Dataset -
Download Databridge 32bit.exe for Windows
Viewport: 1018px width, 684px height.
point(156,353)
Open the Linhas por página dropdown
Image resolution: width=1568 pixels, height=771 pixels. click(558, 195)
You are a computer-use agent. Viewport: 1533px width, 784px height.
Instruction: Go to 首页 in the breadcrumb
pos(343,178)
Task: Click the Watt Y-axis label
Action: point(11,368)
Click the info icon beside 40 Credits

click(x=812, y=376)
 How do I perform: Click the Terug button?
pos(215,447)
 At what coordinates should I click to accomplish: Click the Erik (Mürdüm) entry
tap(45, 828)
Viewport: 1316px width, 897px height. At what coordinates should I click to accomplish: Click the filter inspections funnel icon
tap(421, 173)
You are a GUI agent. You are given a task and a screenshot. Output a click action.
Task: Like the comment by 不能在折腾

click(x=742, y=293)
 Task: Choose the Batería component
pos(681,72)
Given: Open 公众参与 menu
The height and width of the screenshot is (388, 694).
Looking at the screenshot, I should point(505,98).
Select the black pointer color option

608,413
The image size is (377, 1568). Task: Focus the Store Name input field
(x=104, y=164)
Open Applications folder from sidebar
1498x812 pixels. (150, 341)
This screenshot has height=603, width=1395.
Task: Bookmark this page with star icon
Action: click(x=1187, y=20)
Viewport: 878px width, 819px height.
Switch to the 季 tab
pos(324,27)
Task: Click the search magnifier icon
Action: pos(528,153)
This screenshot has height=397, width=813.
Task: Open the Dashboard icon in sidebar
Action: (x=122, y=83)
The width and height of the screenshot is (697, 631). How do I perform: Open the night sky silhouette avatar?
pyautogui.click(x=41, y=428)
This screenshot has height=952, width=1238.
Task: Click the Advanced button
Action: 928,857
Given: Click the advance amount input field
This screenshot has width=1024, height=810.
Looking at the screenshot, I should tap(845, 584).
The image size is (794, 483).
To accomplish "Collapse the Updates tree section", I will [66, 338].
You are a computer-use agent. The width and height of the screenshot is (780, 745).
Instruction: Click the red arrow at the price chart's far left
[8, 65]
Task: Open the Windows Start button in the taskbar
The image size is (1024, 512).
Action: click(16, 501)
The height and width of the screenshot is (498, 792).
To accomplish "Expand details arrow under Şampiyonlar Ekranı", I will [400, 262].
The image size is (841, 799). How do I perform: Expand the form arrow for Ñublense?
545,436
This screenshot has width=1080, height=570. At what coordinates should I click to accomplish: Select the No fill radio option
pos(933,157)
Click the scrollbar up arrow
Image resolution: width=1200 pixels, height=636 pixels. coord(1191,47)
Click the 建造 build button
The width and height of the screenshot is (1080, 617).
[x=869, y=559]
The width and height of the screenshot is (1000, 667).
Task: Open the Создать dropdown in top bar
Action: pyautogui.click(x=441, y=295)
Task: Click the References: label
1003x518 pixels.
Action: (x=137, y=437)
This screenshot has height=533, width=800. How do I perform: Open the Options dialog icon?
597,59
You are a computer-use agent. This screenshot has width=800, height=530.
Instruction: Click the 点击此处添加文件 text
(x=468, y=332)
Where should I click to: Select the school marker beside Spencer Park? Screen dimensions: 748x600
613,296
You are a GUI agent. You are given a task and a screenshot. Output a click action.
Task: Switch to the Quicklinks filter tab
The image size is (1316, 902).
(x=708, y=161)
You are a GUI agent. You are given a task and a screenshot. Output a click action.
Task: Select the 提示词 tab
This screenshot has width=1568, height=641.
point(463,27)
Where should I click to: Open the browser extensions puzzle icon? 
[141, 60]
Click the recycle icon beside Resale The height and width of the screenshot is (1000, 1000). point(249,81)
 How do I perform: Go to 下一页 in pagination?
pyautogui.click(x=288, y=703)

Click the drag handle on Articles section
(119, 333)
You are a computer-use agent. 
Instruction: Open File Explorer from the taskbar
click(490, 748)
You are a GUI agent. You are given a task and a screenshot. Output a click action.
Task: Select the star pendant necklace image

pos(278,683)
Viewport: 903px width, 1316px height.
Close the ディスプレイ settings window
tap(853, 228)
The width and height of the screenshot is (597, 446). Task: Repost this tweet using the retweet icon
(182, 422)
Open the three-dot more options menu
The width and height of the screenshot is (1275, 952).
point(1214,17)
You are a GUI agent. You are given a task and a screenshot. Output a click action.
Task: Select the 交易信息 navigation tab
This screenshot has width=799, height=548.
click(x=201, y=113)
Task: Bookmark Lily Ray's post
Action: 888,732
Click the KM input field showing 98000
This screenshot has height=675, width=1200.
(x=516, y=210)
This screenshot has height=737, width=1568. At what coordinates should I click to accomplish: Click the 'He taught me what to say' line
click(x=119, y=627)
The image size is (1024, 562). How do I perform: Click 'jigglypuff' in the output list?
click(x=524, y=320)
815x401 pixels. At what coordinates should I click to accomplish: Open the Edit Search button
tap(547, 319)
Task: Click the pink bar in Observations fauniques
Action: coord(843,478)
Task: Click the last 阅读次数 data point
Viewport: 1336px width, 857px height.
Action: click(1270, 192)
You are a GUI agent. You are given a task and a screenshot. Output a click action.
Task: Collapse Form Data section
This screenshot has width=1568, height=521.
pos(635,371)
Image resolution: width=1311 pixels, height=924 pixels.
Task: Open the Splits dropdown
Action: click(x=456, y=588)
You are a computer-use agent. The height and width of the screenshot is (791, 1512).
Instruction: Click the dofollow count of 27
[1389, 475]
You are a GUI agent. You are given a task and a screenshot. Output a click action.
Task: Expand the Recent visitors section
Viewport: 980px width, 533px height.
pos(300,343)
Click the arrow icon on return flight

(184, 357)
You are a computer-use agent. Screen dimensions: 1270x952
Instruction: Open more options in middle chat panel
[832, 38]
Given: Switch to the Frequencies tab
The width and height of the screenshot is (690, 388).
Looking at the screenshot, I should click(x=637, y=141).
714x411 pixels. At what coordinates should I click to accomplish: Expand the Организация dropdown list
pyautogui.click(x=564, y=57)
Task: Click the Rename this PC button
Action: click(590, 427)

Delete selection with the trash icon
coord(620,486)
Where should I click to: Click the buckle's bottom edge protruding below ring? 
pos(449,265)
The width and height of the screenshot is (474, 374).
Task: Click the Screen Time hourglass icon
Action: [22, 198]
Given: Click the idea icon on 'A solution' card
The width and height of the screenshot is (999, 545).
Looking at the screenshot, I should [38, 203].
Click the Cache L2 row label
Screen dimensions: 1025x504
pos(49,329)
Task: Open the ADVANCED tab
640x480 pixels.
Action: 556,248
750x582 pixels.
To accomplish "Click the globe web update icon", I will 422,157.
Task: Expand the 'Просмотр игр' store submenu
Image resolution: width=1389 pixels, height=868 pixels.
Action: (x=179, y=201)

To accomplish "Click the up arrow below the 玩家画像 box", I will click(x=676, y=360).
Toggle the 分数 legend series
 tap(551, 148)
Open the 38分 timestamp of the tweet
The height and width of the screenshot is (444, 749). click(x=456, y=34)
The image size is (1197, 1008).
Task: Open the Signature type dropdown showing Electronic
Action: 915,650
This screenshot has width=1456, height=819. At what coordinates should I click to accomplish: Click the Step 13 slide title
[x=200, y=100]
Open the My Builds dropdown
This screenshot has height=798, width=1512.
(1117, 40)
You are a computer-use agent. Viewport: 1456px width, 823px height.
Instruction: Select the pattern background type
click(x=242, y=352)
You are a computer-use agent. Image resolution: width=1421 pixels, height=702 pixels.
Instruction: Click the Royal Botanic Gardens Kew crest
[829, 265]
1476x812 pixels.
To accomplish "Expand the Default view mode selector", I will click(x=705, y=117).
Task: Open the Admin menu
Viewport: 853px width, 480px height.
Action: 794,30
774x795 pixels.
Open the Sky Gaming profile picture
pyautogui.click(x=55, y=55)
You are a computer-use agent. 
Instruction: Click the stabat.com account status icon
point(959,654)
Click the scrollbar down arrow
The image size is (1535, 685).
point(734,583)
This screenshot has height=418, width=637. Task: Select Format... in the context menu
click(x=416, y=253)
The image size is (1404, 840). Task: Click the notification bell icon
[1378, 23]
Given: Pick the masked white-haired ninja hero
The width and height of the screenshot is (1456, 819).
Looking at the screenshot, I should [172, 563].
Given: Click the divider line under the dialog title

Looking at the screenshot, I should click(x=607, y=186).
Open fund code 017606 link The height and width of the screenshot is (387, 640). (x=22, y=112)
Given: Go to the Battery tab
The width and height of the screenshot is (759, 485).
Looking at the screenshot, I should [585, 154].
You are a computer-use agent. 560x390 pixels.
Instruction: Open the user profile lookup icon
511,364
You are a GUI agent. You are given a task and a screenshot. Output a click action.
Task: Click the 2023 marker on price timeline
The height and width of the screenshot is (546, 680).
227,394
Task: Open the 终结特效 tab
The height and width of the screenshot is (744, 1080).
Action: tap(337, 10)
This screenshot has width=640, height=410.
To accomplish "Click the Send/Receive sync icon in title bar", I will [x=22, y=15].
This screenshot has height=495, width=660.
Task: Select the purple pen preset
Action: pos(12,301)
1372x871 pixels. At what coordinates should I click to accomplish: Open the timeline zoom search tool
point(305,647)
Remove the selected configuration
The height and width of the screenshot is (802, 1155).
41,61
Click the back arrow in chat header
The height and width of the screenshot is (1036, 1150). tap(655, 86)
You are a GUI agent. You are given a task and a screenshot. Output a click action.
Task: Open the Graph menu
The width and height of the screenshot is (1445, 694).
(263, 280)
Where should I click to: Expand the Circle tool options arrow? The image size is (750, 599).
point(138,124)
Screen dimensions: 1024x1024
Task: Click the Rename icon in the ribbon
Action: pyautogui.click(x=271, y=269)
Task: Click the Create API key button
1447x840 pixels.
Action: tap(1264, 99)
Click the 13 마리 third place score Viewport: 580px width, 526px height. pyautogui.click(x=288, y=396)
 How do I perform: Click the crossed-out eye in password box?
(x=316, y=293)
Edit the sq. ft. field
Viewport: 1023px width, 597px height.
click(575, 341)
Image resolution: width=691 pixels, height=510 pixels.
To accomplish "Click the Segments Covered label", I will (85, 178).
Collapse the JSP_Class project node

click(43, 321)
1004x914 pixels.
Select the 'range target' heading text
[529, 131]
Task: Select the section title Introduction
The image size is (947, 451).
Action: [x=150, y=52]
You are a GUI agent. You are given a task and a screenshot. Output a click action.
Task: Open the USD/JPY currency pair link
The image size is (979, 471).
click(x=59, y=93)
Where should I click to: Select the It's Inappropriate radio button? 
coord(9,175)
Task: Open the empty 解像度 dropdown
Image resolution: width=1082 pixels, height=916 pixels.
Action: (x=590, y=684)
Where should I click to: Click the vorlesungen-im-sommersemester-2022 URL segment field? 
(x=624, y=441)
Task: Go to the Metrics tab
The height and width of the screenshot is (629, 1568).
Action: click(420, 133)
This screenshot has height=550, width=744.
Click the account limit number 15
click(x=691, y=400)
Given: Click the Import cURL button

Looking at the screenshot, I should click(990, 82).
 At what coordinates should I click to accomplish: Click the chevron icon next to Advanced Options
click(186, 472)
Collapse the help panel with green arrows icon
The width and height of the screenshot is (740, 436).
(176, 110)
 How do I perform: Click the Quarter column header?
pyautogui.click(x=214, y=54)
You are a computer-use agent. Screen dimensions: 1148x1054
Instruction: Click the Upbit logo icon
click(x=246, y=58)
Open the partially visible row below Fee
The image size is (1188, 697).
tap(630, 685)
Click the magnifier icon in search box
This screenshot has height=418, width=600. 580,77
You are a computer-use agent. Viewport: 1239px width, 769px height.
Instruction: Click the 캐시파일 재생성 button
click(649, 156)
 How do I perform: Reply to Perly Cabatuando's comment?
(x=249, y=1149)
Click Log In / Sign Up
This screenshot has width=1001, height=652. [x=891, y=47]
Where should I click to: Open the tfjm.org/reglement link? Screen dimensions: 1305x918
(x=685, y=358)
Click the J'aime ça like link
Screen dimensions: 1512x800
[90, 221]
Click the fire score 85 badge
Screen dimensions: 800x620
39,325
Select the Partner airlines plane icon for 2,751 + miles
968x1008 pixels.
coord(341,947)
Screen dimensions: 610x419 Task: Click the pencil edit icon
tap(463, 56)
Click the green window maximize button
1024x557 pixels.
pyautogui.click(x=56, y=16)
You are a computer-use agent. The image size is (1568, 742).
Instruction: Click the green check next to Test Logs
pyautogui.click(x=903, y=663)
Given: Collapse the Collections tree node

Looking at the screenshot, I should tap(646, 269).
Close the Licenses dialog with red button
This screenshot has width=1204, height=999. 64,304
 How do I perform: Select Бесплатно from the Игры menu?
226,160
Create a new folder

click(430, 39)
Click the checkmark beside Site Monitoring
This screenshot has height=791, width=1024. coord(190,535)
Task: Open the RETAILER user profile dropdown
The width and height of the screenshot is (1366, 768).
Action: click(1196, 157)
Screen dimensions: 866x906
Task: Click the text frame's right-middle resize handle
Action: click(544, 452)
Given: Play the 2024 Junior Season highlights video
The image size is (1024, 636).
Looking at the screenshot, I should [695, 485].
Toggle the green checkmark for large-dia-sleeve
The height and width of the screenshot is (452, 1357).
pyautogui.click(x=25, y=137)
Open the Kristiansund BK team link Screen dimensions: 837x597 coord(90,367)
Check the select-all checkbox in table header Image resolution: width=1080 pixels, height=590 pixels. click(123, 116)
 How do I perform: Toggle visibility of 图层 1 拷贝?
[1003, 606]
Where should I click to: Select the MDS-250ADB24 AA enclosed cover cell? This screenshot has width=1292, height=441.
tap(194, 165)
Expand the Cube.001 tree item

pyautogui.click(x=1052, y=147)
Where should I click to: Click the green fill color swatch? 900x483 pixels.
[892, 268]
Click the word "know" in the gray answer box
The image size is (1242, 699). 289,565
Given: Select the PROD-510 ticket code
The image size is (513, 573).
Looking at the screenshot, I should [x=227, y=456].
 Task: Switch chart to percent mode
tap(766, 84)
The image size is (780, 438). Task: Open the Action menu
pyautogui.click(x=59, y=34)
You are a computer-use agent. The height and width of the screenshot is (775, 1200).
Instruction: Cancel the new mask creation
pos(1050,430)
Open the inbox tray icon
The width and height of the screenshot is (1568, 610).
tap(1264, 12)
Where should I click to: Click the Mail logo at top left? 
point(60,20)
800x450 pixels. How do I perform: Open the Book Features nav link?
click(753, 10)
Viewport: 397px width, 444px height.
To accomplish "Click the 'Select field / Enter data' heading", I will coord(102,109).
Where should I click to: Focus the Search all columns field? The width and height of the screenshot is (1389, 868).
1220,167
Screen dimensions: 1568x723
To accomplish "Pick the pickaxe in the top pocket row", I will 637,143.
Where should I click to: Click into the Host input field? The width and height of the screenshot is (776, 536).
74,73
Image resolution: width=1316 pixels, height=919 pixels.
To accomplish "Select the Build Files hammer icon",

Given problem - Reproduce the lines from the line with "Image resolution: width=691" up to and including the line with "Action: [x=150, y=52]", swapping "Introduction" for "Overview" and leaving everything else the same.

Output of the task -
Image resolution: width=691 pixels, height=510 pixels.
To accomplish "Click the Segments Covered label", I will (85, 178).
Collapse the JSP_Class project node

click(43, 321)
1004x914 pixels.
Select the 'range target' heading text
[529, 131]
Task: Select the section title Overview
The image size is (947, 451).
Action: [x=150, y=52]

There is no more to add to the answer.